What's to stop the children taking the money to buy a house locally and then selling up and moving?

Exactly (although taking into account stamp duty and other fees, they would only benefit if house price low/contribution large)

PlateTectonics · 05/09/2020 07:28

I think it depends on how close they have to be to be defined as close.

Within a 5 minute drive - YABU
Within a 1 hour drive - YANBU (a little bit controlling but still gives descendants plenty of choice on where to live if they accept the money)

Whoopsmahoot · 05/09/2020 07:29

Wow, no I wouldn’t accept the money. Definitely comes with strings attached no matter where you live.

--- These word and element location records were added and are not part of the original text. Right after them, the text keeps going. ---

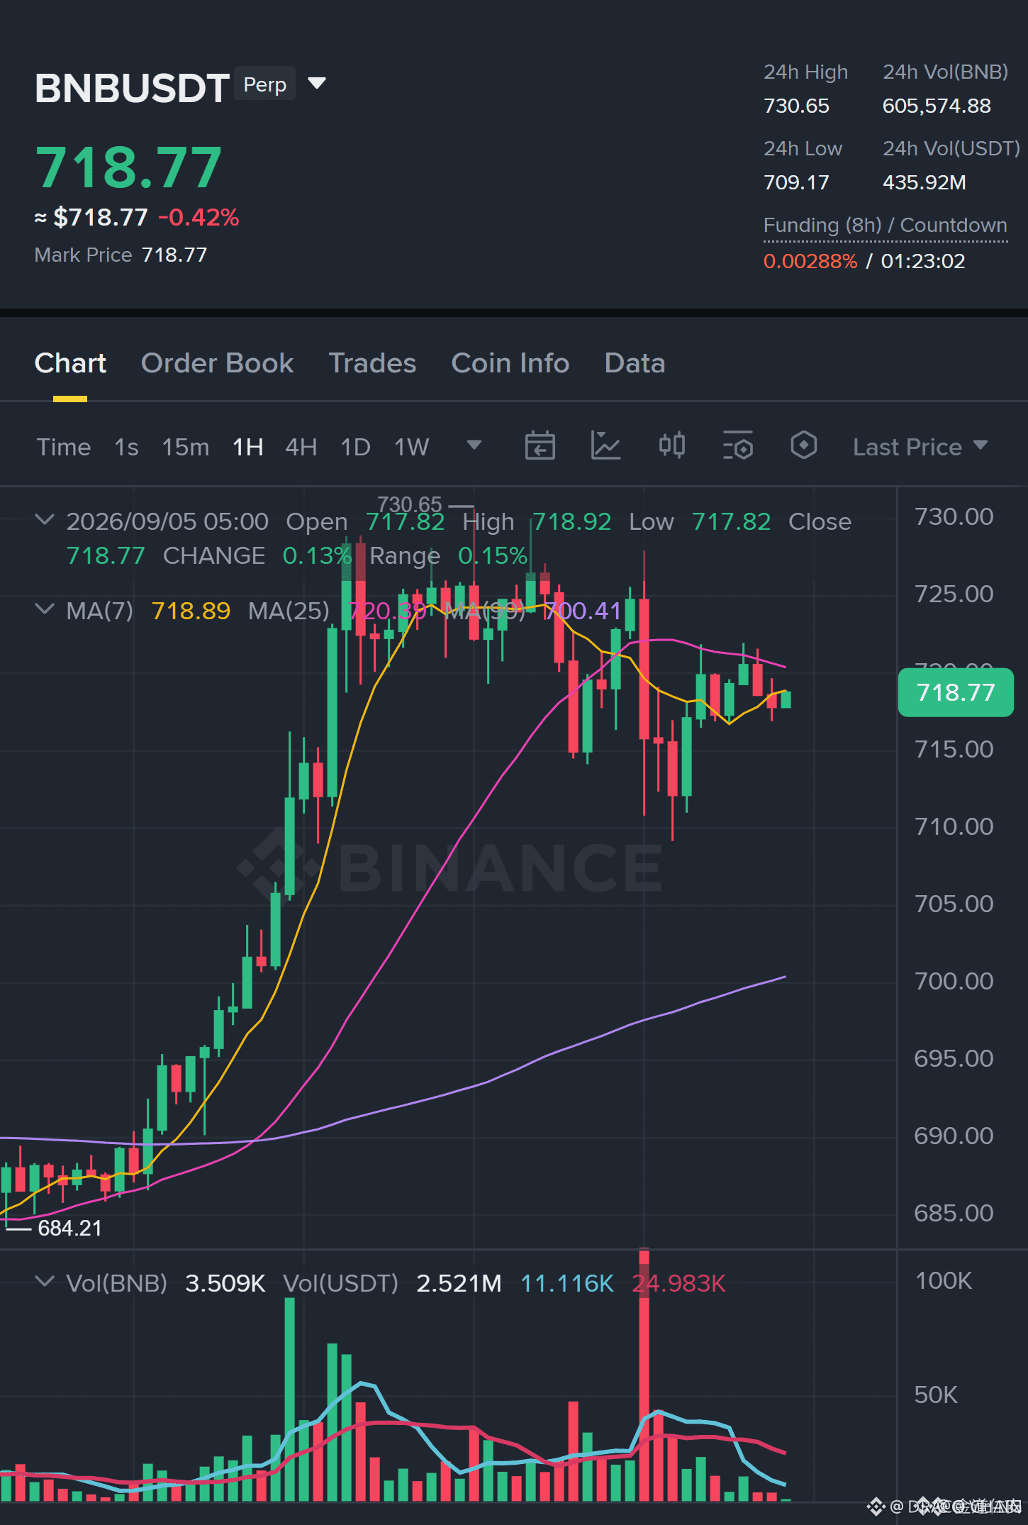The width and height of the screenshot is (1028, 1525).
Task: Open the chart display settings icon
Action: (x=737, y=446)
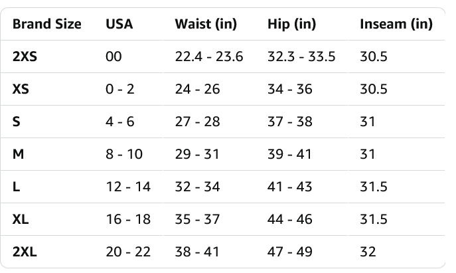The image size is (456, 273).
Task: Click USA size 8 - 10 cell
Action: click(x=124, y=154)
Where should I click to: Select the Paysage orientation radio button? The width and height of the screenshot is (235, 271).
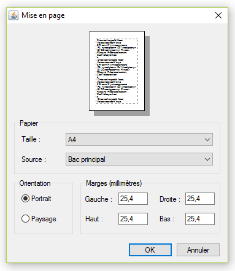point(25,218)
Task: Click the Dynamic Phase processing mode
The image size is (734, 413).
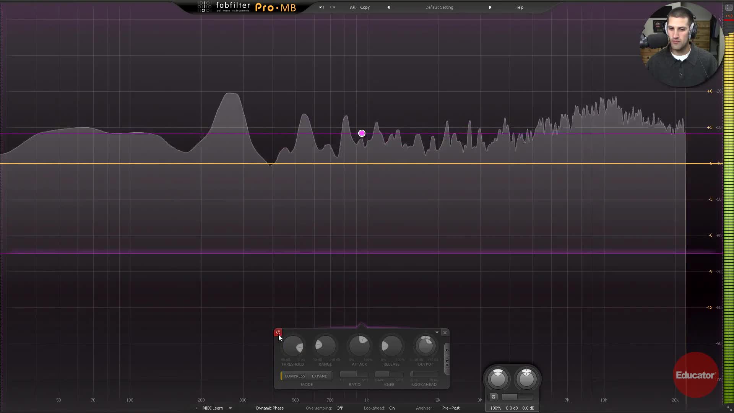Action: 270,408
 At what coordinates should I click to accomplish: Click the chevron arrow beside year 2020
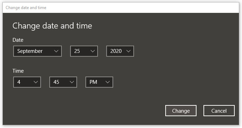coord(128,51)
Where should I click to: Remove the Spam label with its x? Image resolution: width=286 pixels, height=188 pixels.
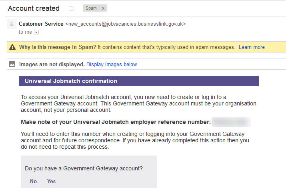(x=103, y=8)
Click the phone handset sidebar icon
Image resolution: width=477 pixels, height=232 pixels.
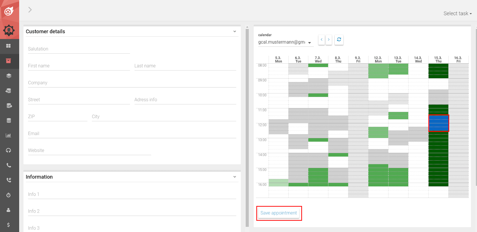pyautogui.click(x=8, y=165)
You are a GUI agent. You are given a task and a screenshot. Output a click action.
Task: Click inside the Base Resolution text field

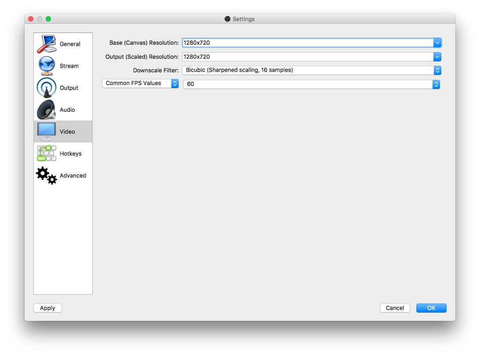(307, 43)
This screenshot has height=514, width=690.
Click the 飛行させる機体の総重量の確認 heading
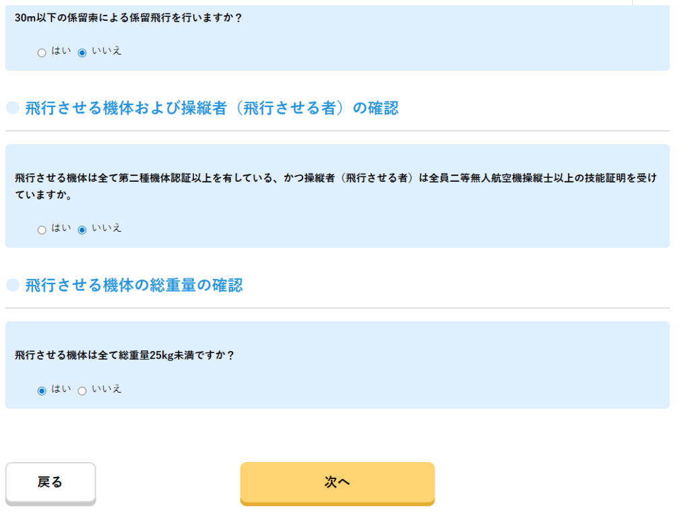click(x=133, y=285)
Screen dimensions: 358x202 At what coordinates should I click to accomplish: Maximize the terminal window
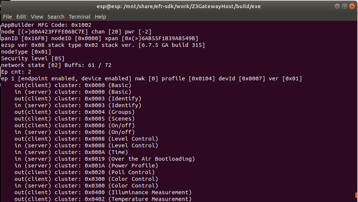click(344, 6)
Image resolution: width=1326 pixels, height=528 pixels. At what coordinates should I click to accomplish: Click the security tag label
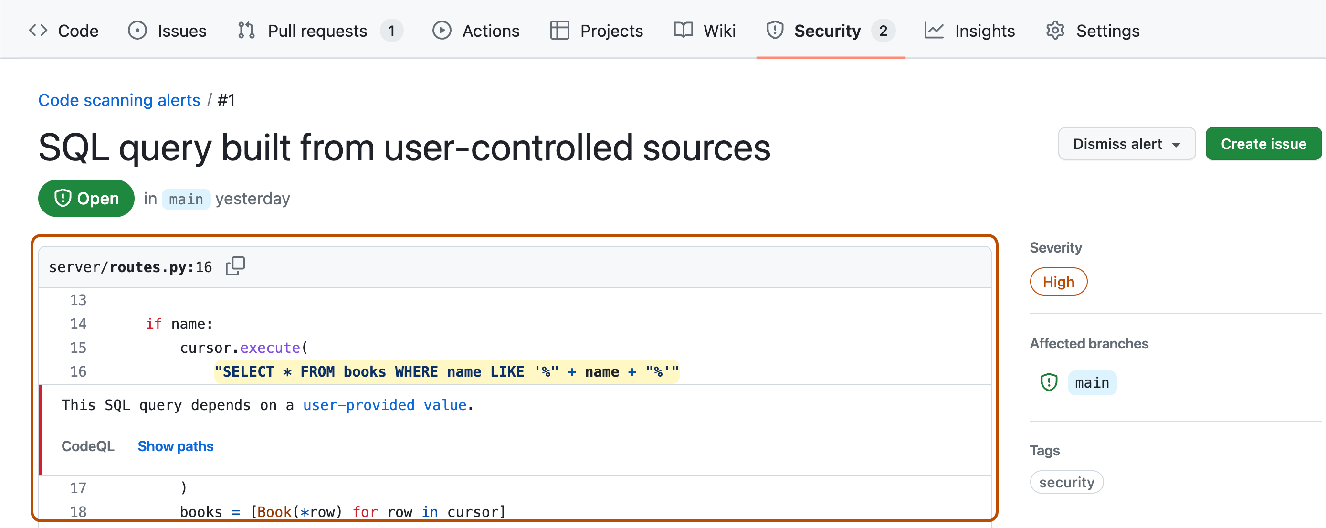(1067, 482)
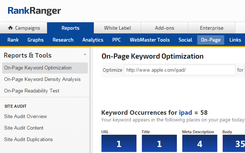This screenshot has height=153, width=245.
Task: Open Graphs from the submenu bar
Action: click(x=36, y=40)
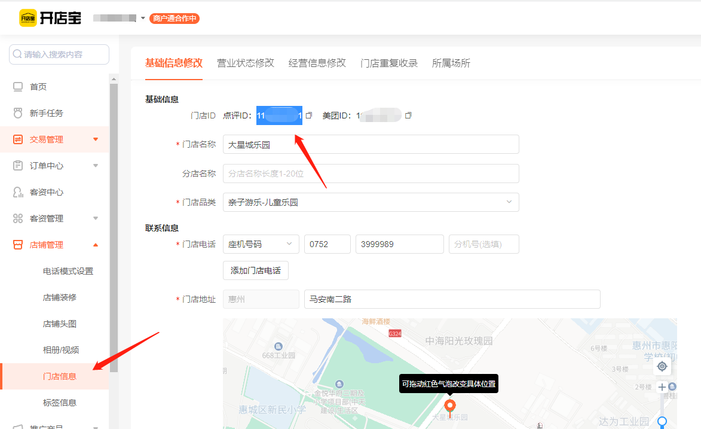Click the map zoom slider handle

(x=662, y=422)
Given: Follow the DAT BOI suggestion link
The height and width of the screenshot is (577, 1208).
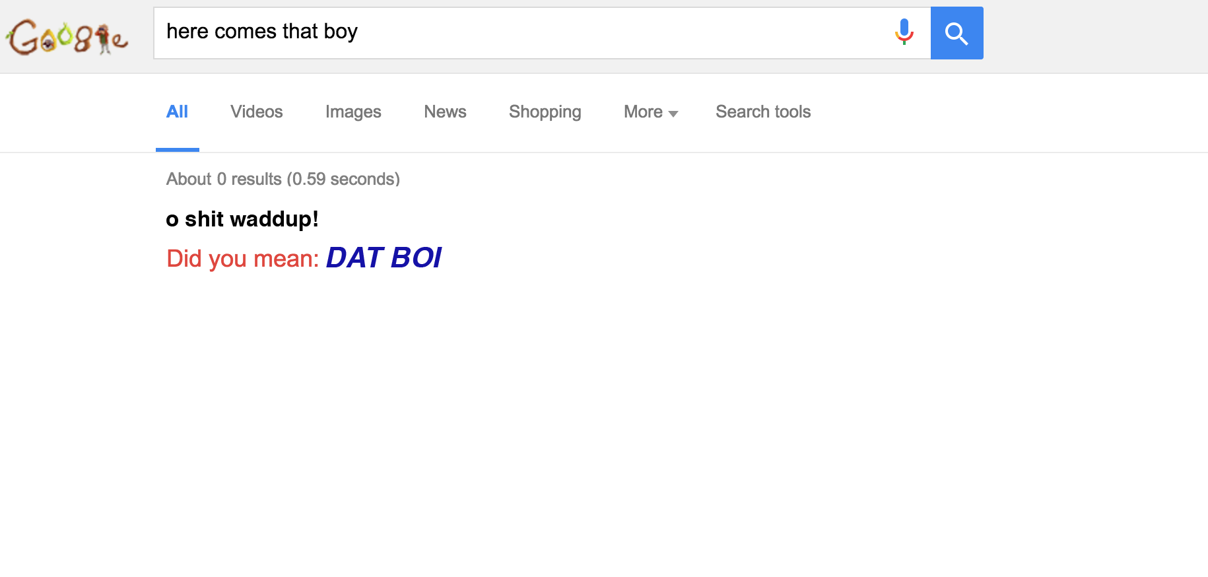Looking at the screenshot, I should point(384,257).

romeolovedjulliet · 05/09/2020 07:29

@Zampa

What's to stop the children taking the money to buy a house locally and then selling up and moving?
this. just because someone is 'forced' to live near by doesn't ensure help in old age. gifters like this are selfish it's about control. my 6 adult dc are fortunate in the respect i've told them i don't want them to be my carers, i'd sooner bounce myself off the mortal coil while i've the mental and physical means to do so. selfish of me but the dc have to accept that fact, it's my choice.
ifchocolatewerecelery · 05/09/2020 07:29

There are other issues to consider too in terms of inheritance and care planning as accepting the money could have result in unexpected financial liabilities.

CheerioGoodbye · 05/09/2020 07:32

That isn't a gift, it's a business transaction. They are buying something for their money.

If it's presented as a gift then it's unreasonable.

But short sighted though. What's to stop people from buying a house with the help then selling up and moving in a few years!

SoloMummy · 05/09/2020 07:32

@Camomila

PILs are a bit like this...they have money, and they'd give it to us but 'with strings', as a result they don't really get told much/only after big decisions are made.

My parents on the other hand give advice when asked for it but are otherwise neutral, that means we are actually a lot more likely to listen to them!

Interesting that it's always the inlaws who are imperfect. Could not just be your bias and interpretation?
Friendsoftheearth · 05/09/2020 07:33

A gift with such conditions is not really a gift at all. It is blackmail.

BrummyMum1 · 05/09/2020 07:34

Is a condition to move nearby and stay nearby? Or could I take the money, buy the house then rent it out and live where I wanted? (Wondering if the children are allowed to be as manipulative as the mother in this scenario.)

lottiegarbanzo · 05/09/2020 07:34

Well, they can do what they like with their money but this is an example of someone trying to exert superficial control because they have no deeper confidence in their relationship (and most likely no insight into how to achieve good relationships, or possibly, what one looks like).

MiddleClassProblem · 05/09/2020 07:36

It’s shitty and controlling but if it’s that persons money they can put whatever parameters they like on it. That ability and proviso doesn’t stop them being a twat.